• _KUTIPAN YANG DIBERIKAN_
Hentikan Perundungan, DPR Usulkan Satgas Pencegahan dan Penanganan Kekerasan di Sekolah

hetifh

Wakil Ketua Komisi X DPR RI, Hetifah Sjaifudian. (dokumen INDOPOS.CO.ID)

INDOPOS.CO.ID – Kasus perundungan atau bullying di lingkungan pendidikan marak terjadi belakangan ini. Kasus perundungan korbannya bahkan tidak hanya terjadi murid, tapi juga kepada tenaga pendidik.

“Setiap satuan pendidikan harus menerapkan zero tolerance policy,” ungkap Wakil Ketua Komisi X DPR RI, Hetifah Sjaifudian dalam keterangan, Selasa (7/11/2023).

Dari kasus tersebut, menurut dia, menunjukkan iklim keamanan sekolah masih sangat rentan bagi siswa dan tenaga pendidik. Dia meminta setiap sekolah harus memiliki standar operasional prosedur untuk menerima pengaduan terkait kasus-kasus perundungan.

“Kami menyarankan dibentuk satuan tugas (satgas) pencegahan dan penanganan kekerasan di sekolah,” katanya.

“Pengawasan yang ketat menjadikan sekolah tempat yang paling aman bagi murid dan guru,” imbuhnya.

Selain itu, masih ujar dia, fungsi pengawasan bisa membangun budaya pendidikan yang baru, yakni mengajarkan anak untuk memiliki sikap dan prinsip penghormatan, empati, toleransi. Yang selama ini tidak hanya diajarkan di sekolah, tapi dimulai dari keluarga.

• _DAFTAR TUGAS_
[1] Jawablah pertanyaan berikut berdasarkan kutipan di atas.
(a) Apa jabatan Hetifah Sjaifudian?
(b) Pada hari dan tanggal berapa keterangannya disampaikan?
(c) Apa yang harus dimiliki setiap sekolah untuk menerima pengaduan kasus perundungan?
[2] Sebutkan semua sikap dan prinsip yang menurut kutipan di atas perlu diajarkan kepada anak.
[3] Terjemahkan kalimat dari kutipan di atas ini ke dalam bahasa Inggris: "Pengawasan yang ketat menjadikan sekolah tempat yang paling aman bagi murid dan guru."

• _DATA YANG DIBERIKAN_
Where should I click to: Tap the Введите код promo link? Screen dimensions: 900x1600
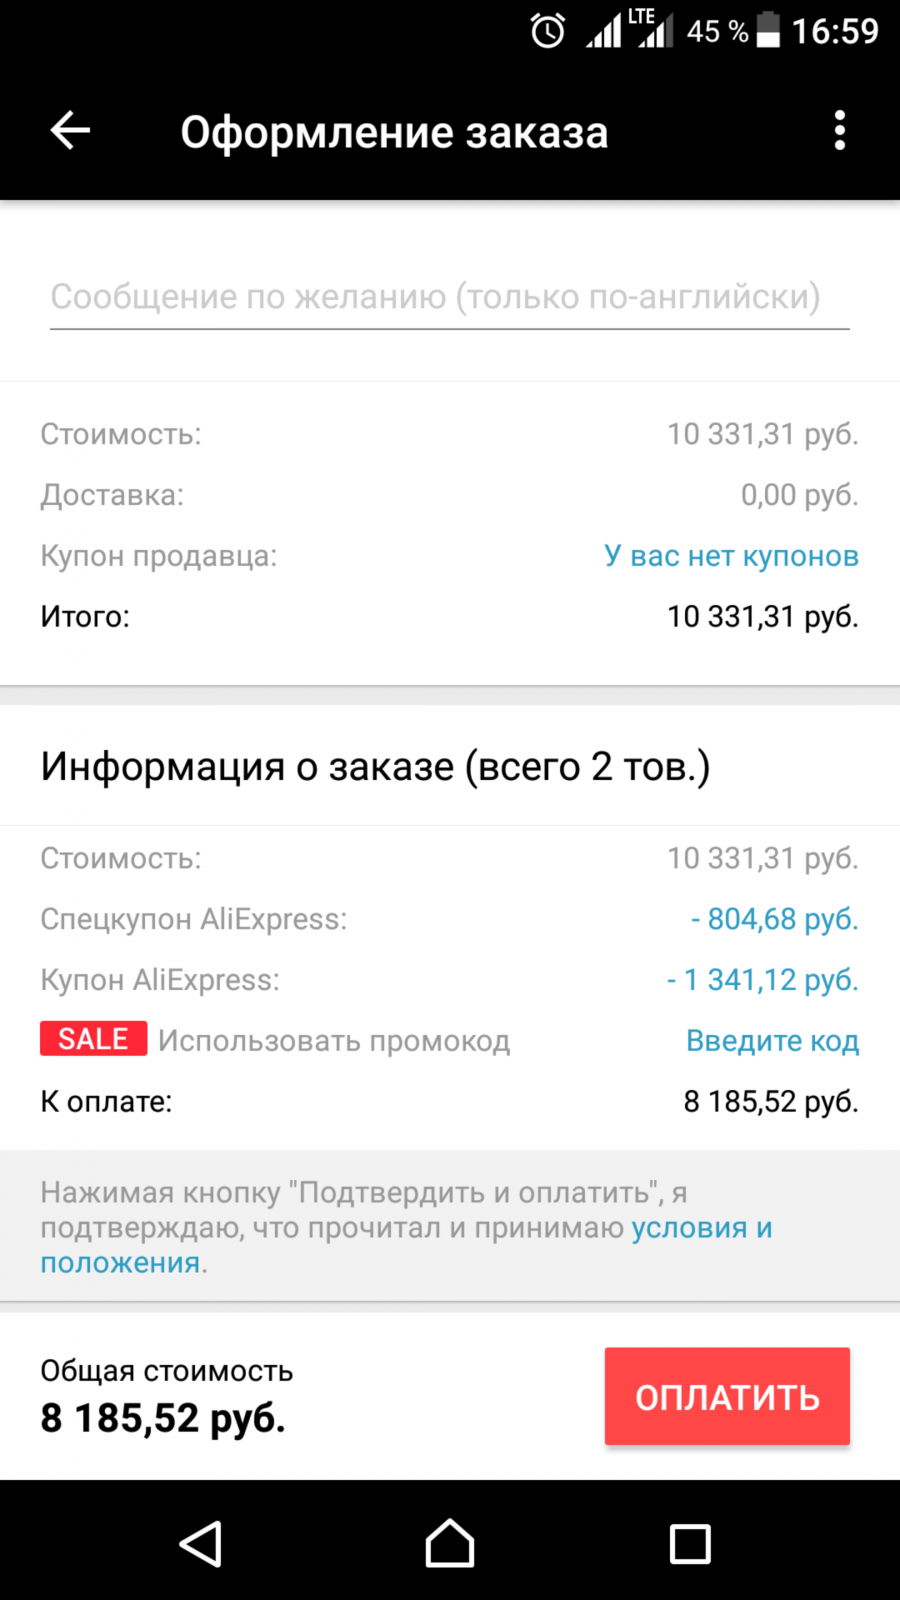tap(772, 1041)
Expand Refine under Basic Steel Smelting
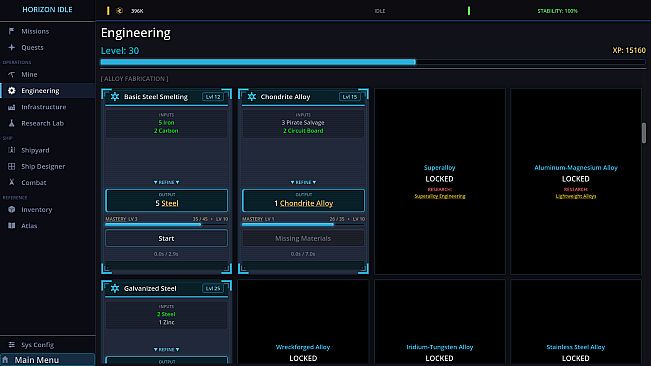 point(166,182)
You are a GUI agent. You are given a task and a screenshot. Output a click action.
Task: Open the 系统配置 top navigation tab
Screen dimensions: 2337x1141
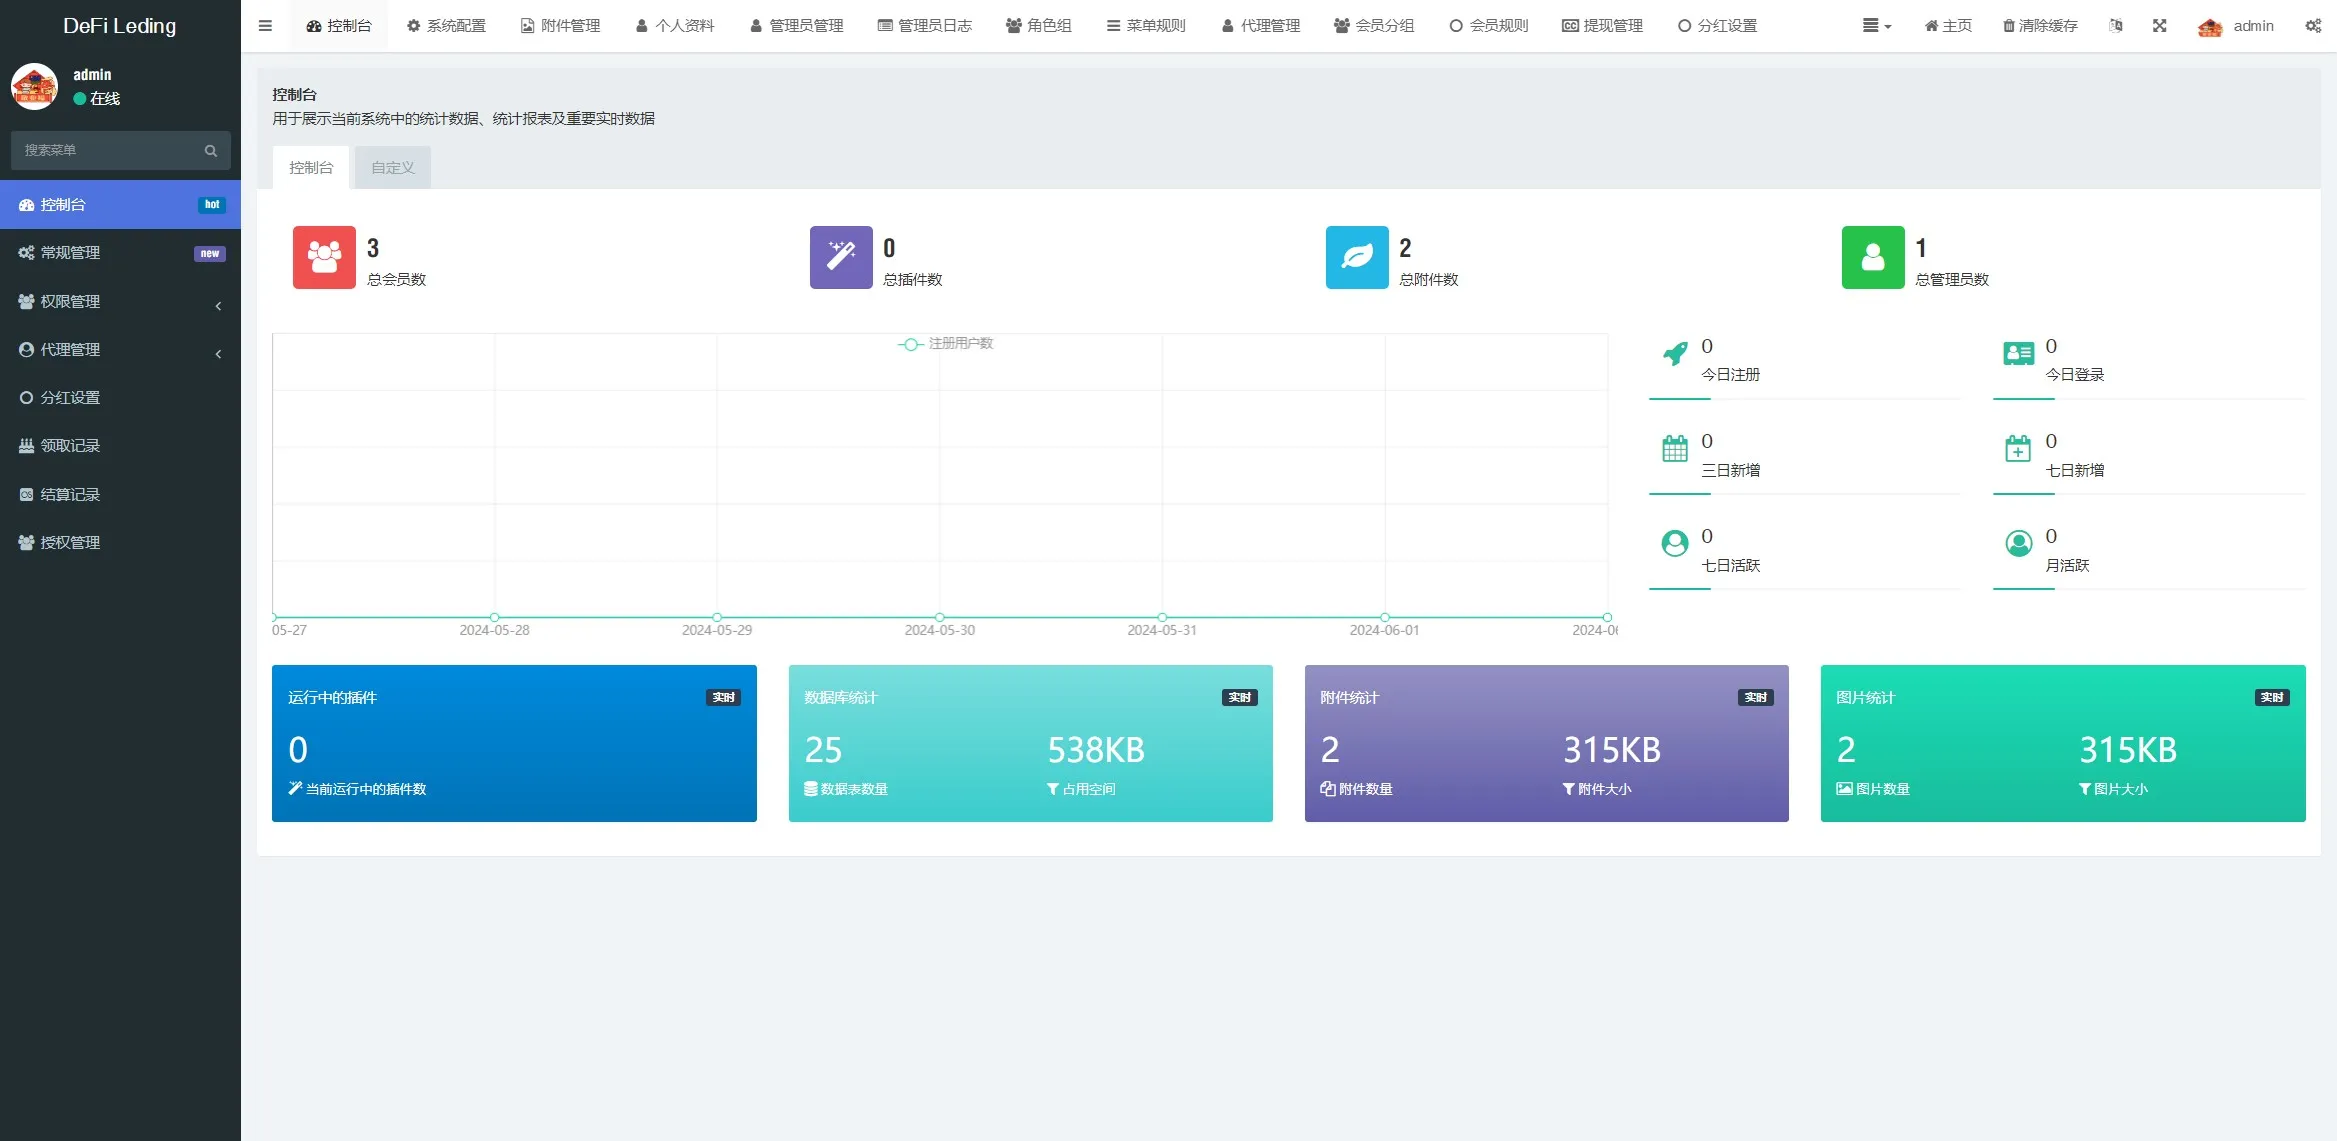[446, 26]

• _DAFTAR JAWABAN_
[1]
(a) Wakil Ketua Komisi X DPR RI
(b) Selasa, 7 November 2023 (7/11/2023)
(c) Standar operasional prosedur

[2] Penghormatan, empati, toleransi

[3] Strict supervision makes schools the safest place for students and teachers.